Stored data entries
=== Section Start ===
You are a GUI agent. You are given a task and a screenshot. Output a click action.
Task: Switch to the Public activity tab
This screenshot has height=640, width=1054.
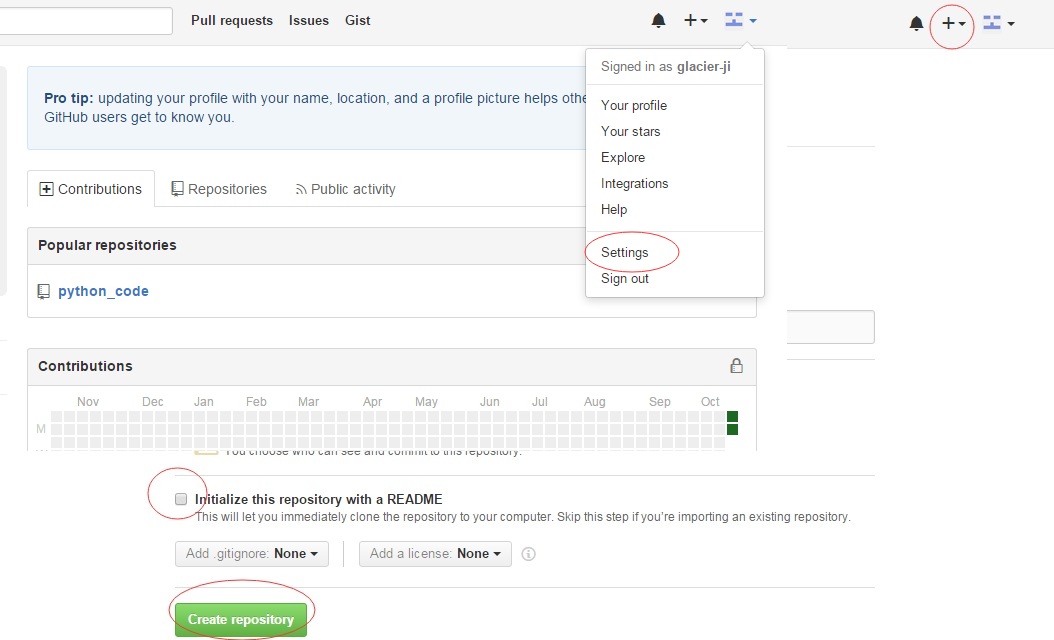click(345, 189)
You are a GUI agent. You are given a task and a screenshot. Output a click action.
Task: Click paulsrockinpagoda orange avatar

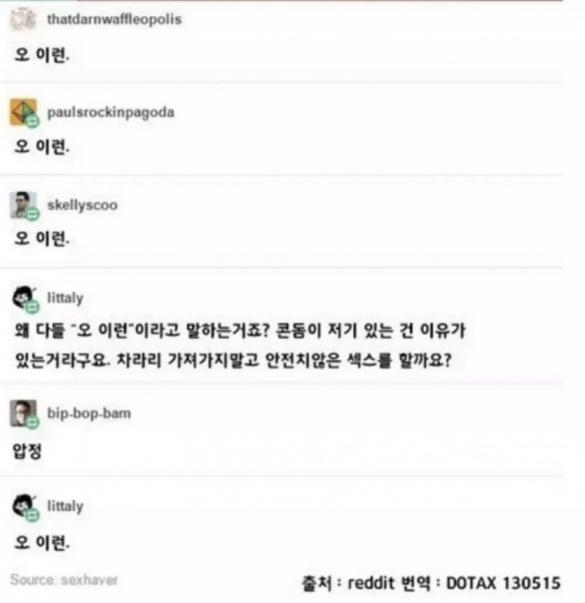(23, 112)
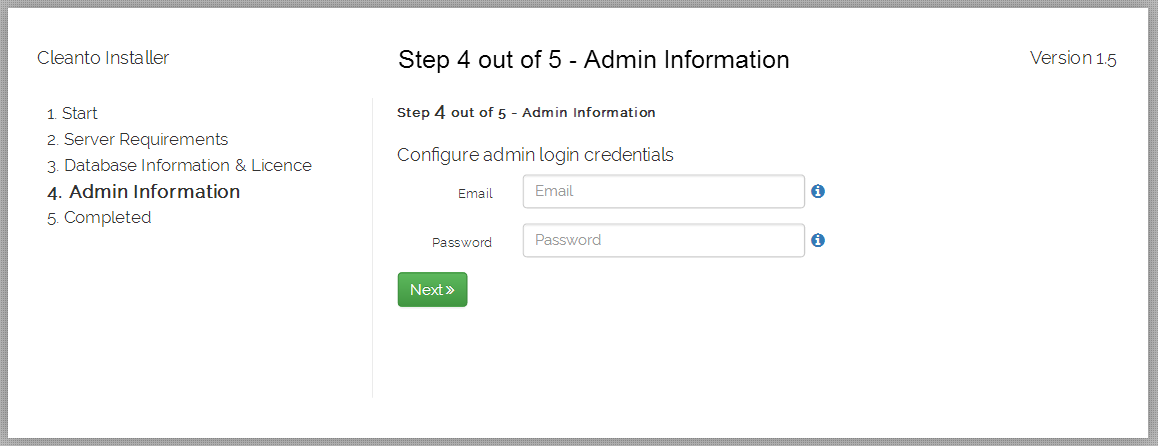The width and height of the screenshot is (1158, 446).
Task: Click Configure admin login credentials text
Action: tap(535, 155)
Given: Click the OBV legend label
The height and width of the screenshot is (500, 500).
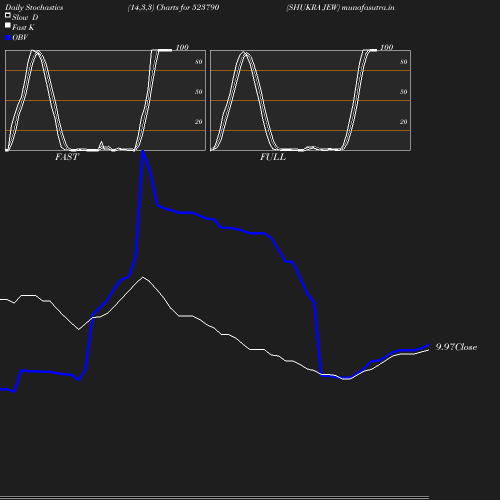Looking at the screenshot, I should [20, 37].
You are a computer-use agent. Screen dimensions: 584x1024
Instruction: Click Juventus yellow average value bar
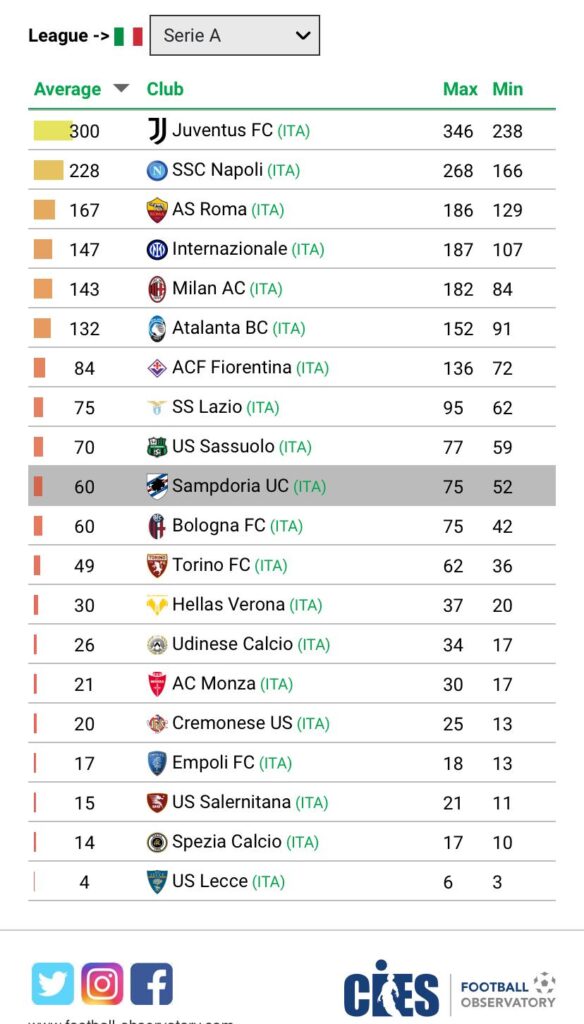[52, 131]
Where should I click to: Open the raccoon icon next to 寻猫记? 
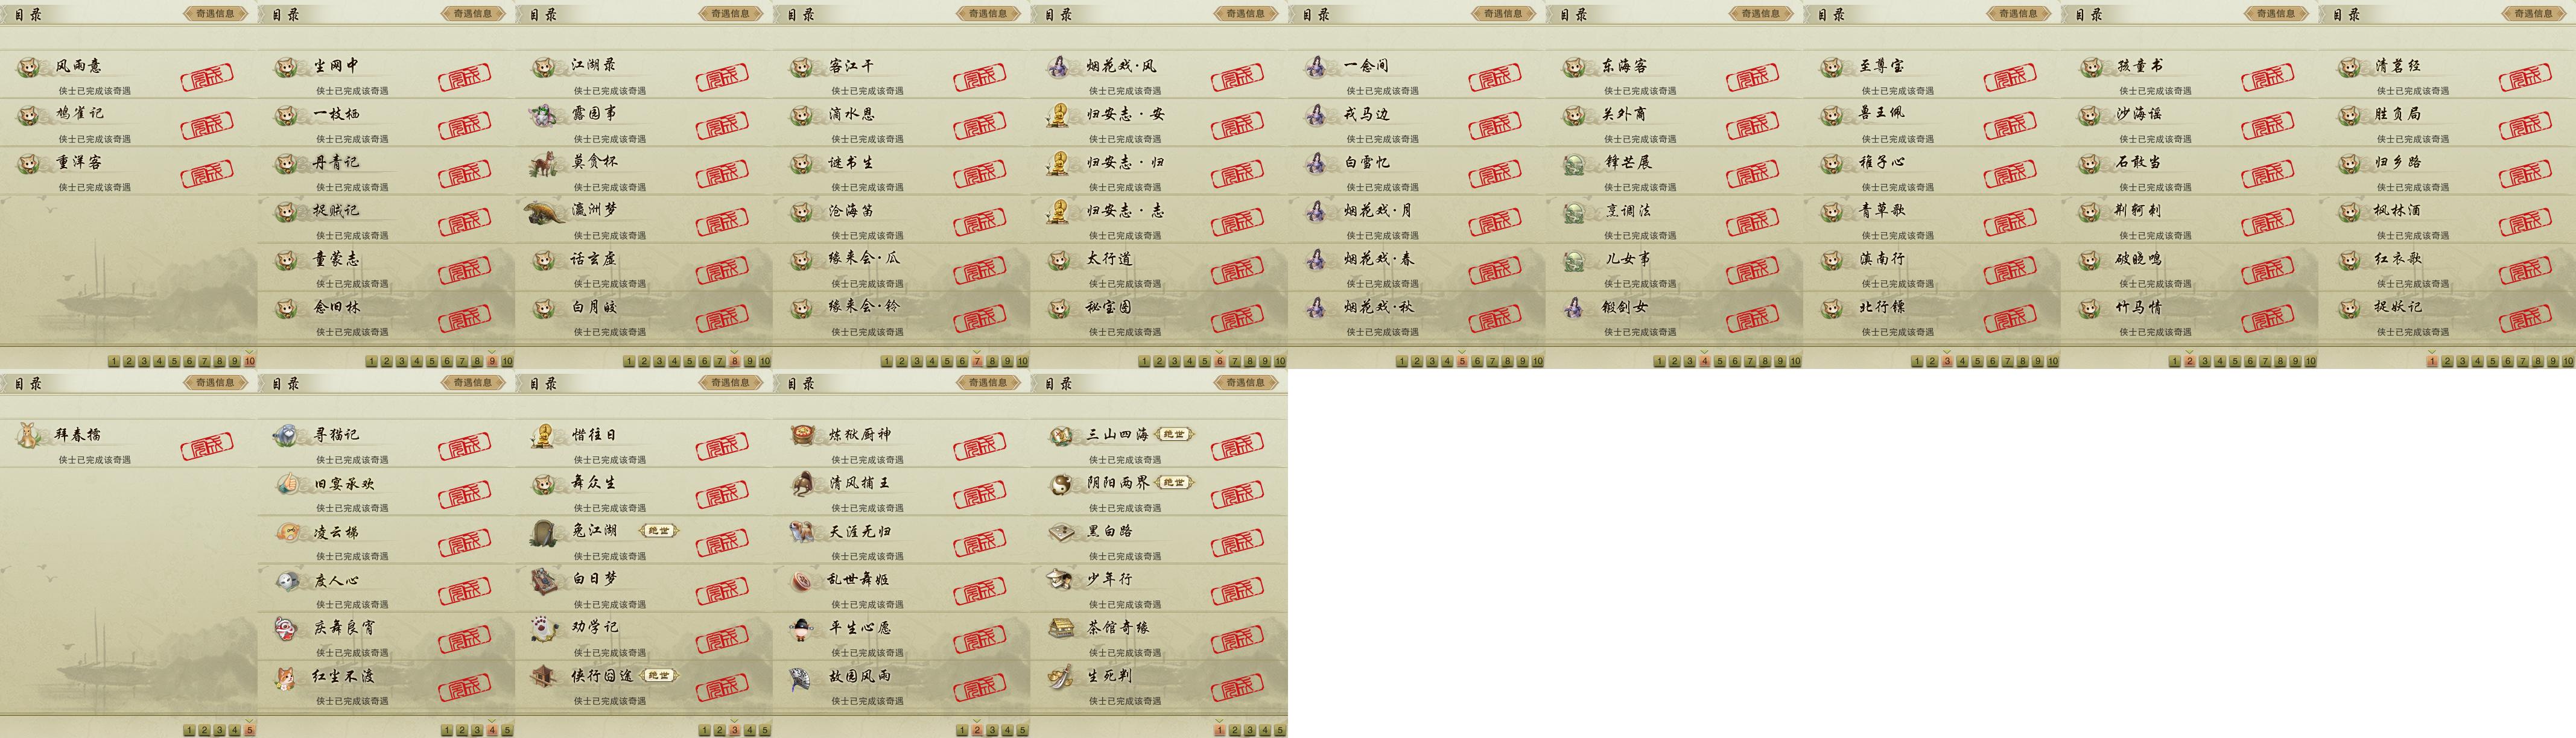click(287, 434)
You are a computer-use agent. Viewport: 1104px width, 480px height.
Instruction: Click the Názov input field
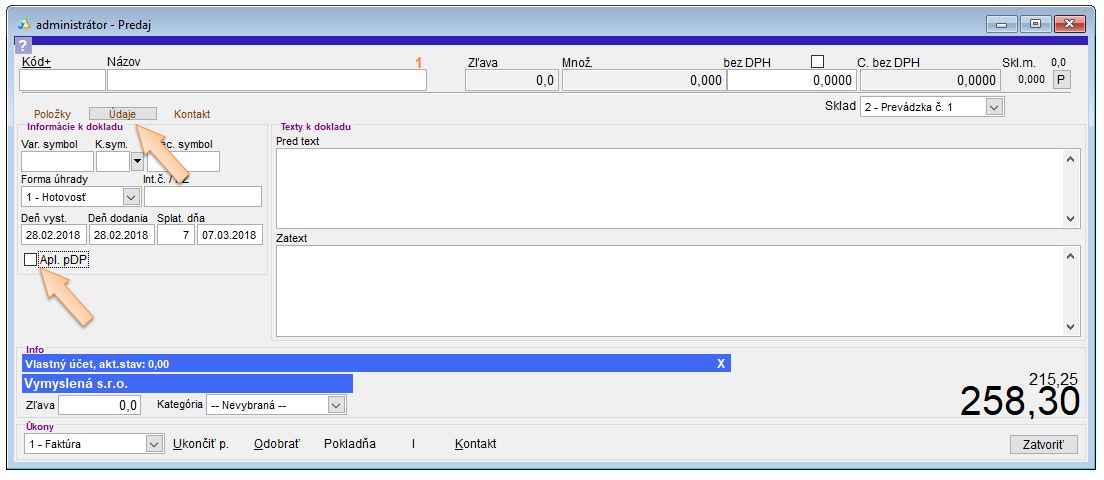[266, 81]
=== Section End ===
▸ What you should do
Print every entry verbatim and leave all pictures out.

▸ Expected output
You are a GUI agent. You are given a task and a screenshot. Output a click action.
Task: Switch to the Public activity tab
This screenshot has height=640, width=1054.
click(345, 189)
You are a GUI agent. You are given a task and a screenshot. Output a click action.
Task: Click paulsrockinpagoda orange avatar

(23, 112)
The width and height of the screenshot is (1158, 446).
Task: Click Configure admin login credentials text
Action: tap(535, 155)
Given: Click the OBV legend label
The height and width of the screenshot is (500, 500).
Looking at the screenshot, I should [20, 37].
You are a computer-use agent. Screen dimensions: 584x1024
Instruction: Click Juventus yellow average value bar
[52, 131]
Where should I click to: Open the raccoon icon next to 寻猫记? 
click(287, 434)
You are a computer-use agent. Viewport: 1104px width, 480px height.
Instruction: Click the Názov input field
[266, 81]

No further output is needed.